- North Hobbs Location within New Mexico
- Coordinates: 32°46′23″N 103°07′30″W﻿ / ﻿32.77306°N 103.12500°W
- Country: United States
- State: New Mexico
- County: Lea

Area
- • Total: 26.08 sq mi (67.55 km^{2})
- • Land: 26.04 sq mi (67.45 km^{2})
- • Water: 0.039 sq mi (0.10 km^{2})
- Elevation: 3,648 ft (1,112 m)

Population (2020)
- • Total: 6,529
- • Density: 251/sq mi (96.8/km^{2})
- Time zone: UTC-7 (Mountain (MST))
- • Summer (DST): UTC-6 (MDT)
- Area code: 575
- GNIS feature ID: 2630706

= North Hobbs, New Mexico =

North Hobbs is an unincorporated community and census-designated place in Lea County, New Mexico, United States. As of the 2020 census, North Hobbs had a population of 6,529.

==Geography==
According to the U.S. Census Bureau, the community has an area of 26.062 mi2; 26.023 mi2 of its area is land, and 0.039 mi2 is water.

==Demographics==

Historical population
| Census | Pop. | Note | %± |
| 2010 | 5,391 |  | — |
| 2020 | 6,529 |  | 21.1% |
U.S. Decennial Census

===2020 census===

As of the 2020 census, North Hobbs had a population of 6,529. The median age was 36.2 years. 27.5% of residents were under the age of 18 and 12.7% of residents were 65 years of age or older. For every 100 females there were 106.7 males, and for every 100 females age 18 and over there were 104.8 males age 18 and over.
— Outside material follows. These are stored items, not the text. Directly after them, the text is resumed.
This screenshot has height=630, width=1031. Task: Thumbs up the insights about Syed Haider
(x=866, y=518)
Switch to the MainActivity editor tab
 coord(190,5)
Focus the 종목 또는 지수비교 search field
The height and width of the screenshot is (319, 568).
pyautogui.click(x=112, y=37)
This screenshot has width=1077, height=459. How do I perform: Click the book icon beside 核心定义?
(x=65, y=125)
60.5% of residents lived in urban areas, while 39.5% lived in rural areas.

There were 2,258 households in North Hobbs, of which 38.9% had children under the age of 18 living in them. Of all households, 59.0% were married-couple households, 19.8% were households with a male householder and no spouse or partner present, and 15.4% were households with a female householder and no spouse or partner present. About 20.9% of all households were made up of individuals and 6.7% had someone living alone who was 65 years of age or older.

There were 2,429 housing units, of which 7.0% were vacant. The homeowner vacancy rate was 0.4% and the rental vacancy rate was 11.7%.

Racial composition as of the 2020 census
| Race | Number | Percent |
|---|---|---|
| White | 4,024 | 61.6% |
| Black or African American | 111 | 1.7% |
| American Indian and Alaska Native | 79 | 1.2% |
| Asian | 36 | 0.6% |
| Native Hawaiian and Other Pacific Islander | 0 | 0.0% |
| Some other race | 1,319 | 20.2% |
| Two or more races | 960 | 14.7% |
| Hispanic or Latino (of any race) | 2,965 | 45.4% |

==Education==
It is in Hobbs Public Schools. Hobbs High School is the zoned comprehensive high school.